Restate exactly the lines below, from the one containing "At what coordinates" through the final line, and leave out the pictures.

** Opening DATA FOR PROCESSING block **

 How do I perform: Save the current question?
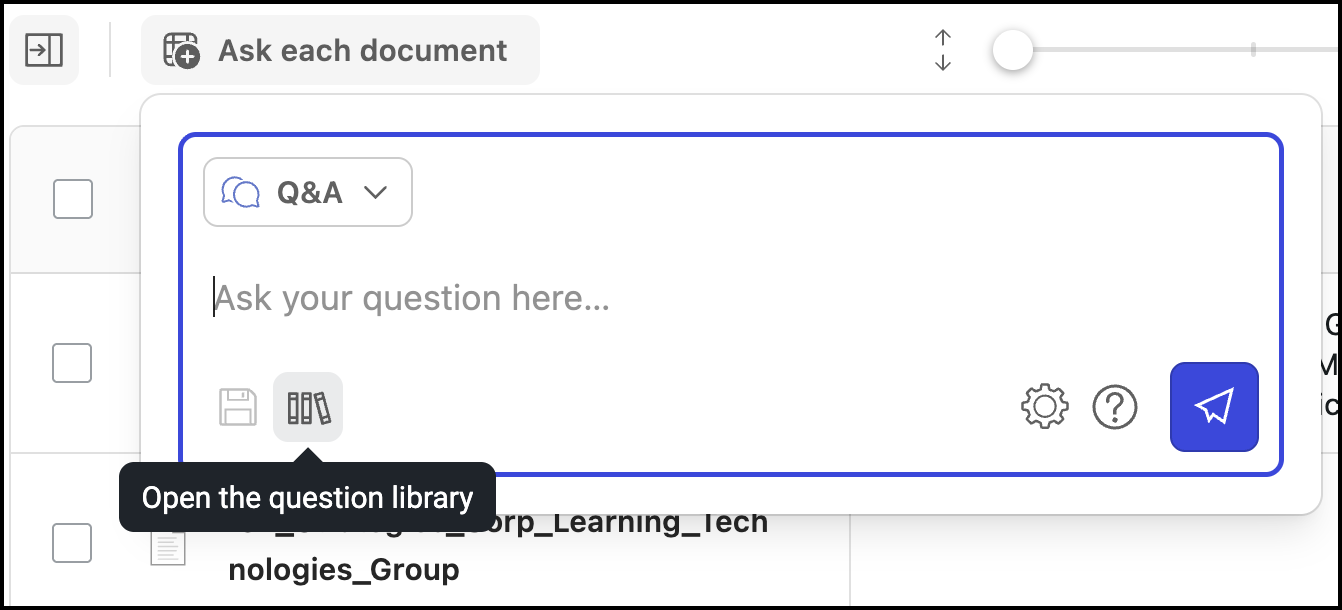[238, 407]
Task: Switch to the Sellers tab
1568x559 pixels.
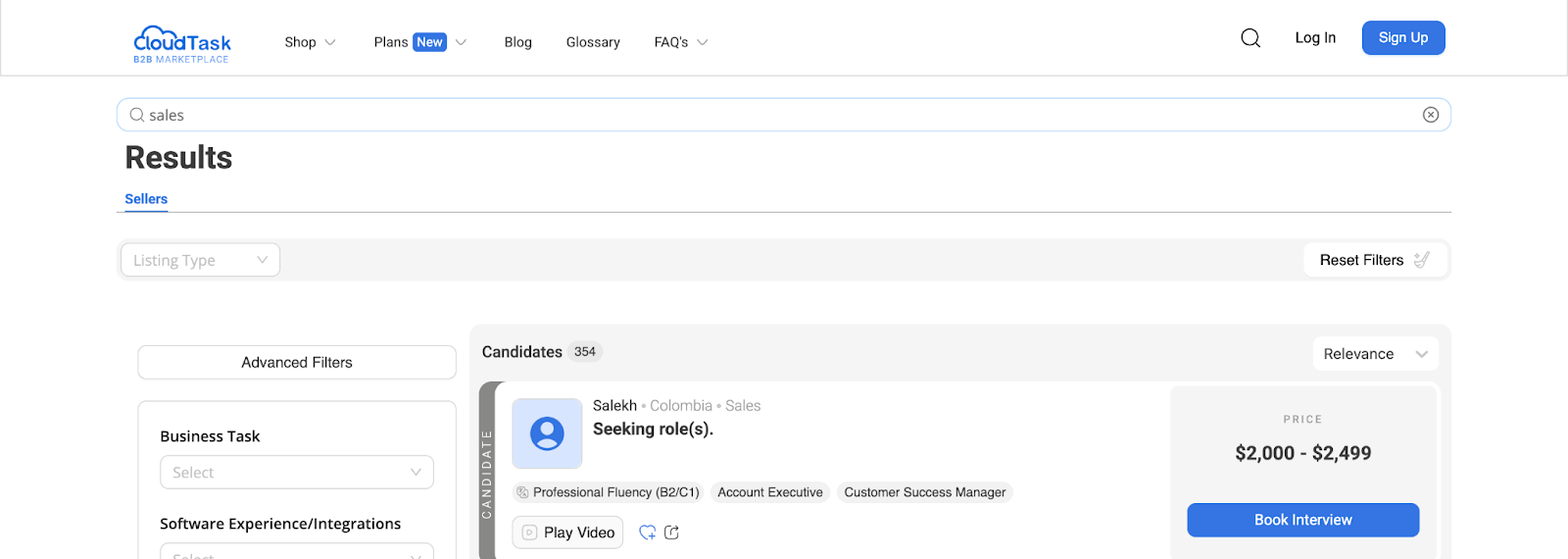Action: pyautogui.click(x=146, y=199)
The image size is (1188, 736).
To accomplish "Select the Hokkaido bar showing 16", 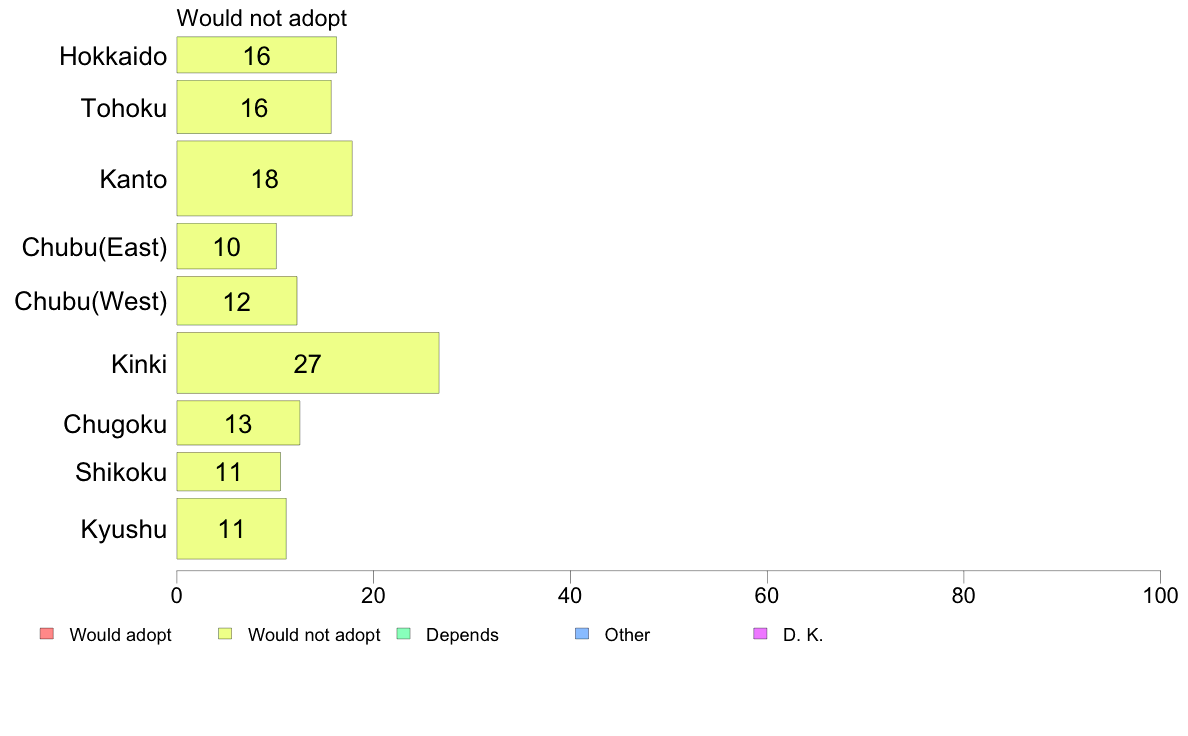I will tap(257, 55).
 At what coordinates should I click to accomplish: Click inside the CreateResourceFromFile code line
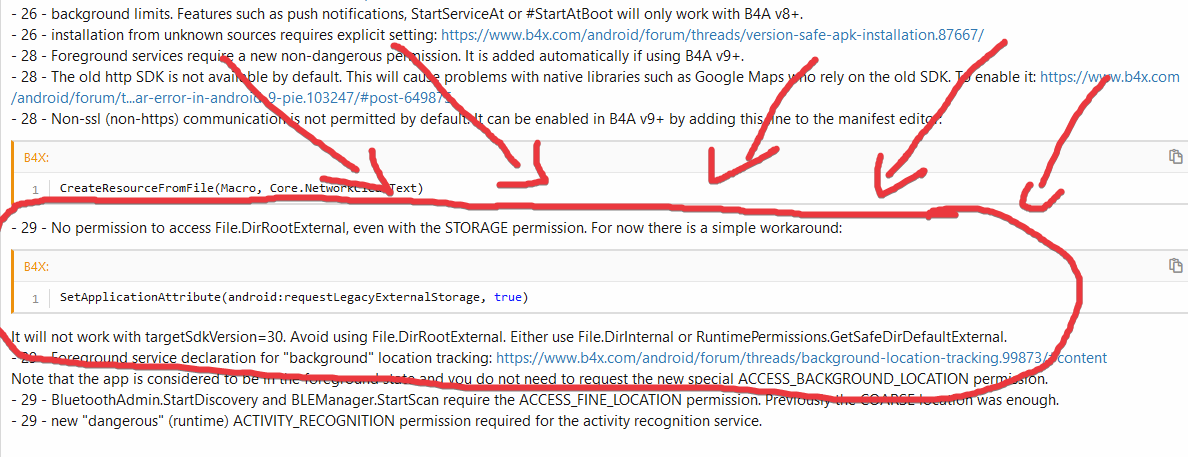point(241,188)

** Closing DATA FOR PROCESSING block **

OUTPUT FOR THIS EXERCISE:
 At what coordinates should I click to accomplish: Click inside the CreateResourceFromFile code line
point(241,188)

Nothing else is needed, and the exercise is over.